I think this is new, so I’ll describe a new technique used in GXml to parse a large set of nodes in an XML document.
Parsing Large XML documents
If you have a large XML document, with a root with a number of child nodes, the standard technique is read all of them, including the child’s children ones, to create the XML tree. This process can take a while.
New on-the-fly parser
GXml now has a new custom parser called StreamReader used to read the root element and its children, but without any attribute and without any child’s children; the attributes and the children’s children are stored in a string on-the-fly in order to read the document almost at the same time it is read from the IO stream, for the root and for each children, improving the loading time of large XML documents up to 400% times faster than the previous technique already present in GXml.
By using this On-the-fly-post-parsing technique, You can’t access the child’s children or the root’s attributes immediately after first read, you have to parse it from a temporally location in the
GXml.Element class, using the new
GXml.Element.parse_buffer() method, this one use the standard method, already present in GXml, to parse the root’s properties and the children’s children.
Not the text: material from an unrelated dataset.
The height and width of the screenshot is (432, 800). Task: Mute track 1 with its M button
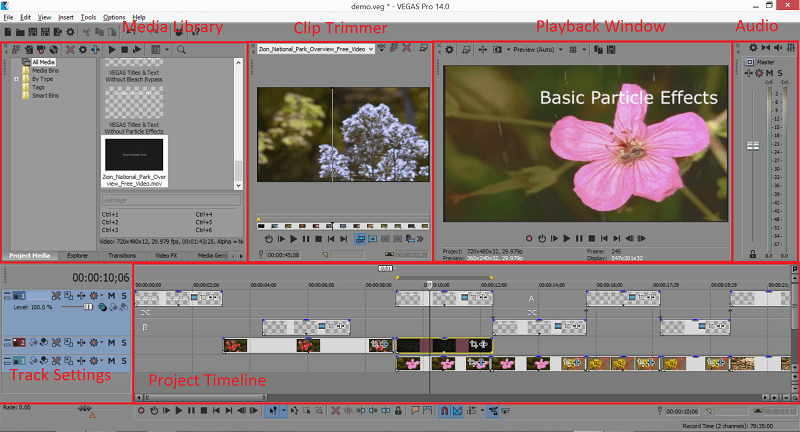pos(111,296)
When
GXml.Element.parse_buffer() is called over the root, all children’s children are parsed recursively, but you can choose to parse just one of the root’s child, making a really convenient technique when you need just one root’s child node in a large XML document.
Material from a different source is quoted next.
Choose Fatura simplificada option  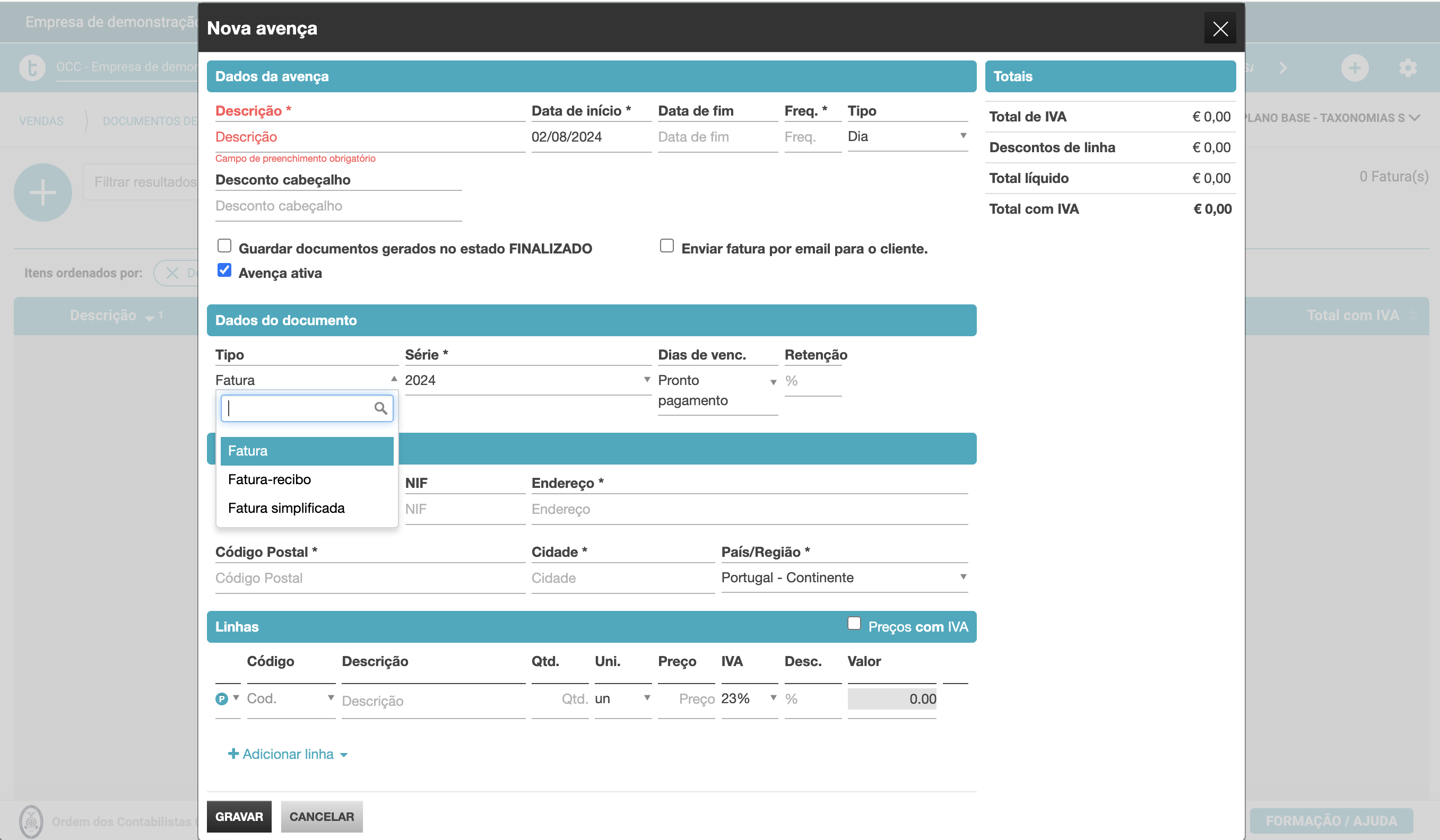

GXml.Element.parse_buffer_async(), when called on root’s element, uses
GLib.ThreadPool to parse each child in a different thread each and uses as many as threads are usable (less one) in your system. The expected behavior is getting a parse boost over the standard technique using in GXml:
Xml.TextReader from the veteran
libxml2 library running over just one thread. Currently a standard time parsing is provided when
GXml.Element.parse_buffer_async() is called on document’s root, this maybe is a limitation on
libxml2, because we have lot of
Xml.TextReader running at the same time parsing element’s children; or a limitation on
GLib.ThreadPool. Maybe the solution is a step away.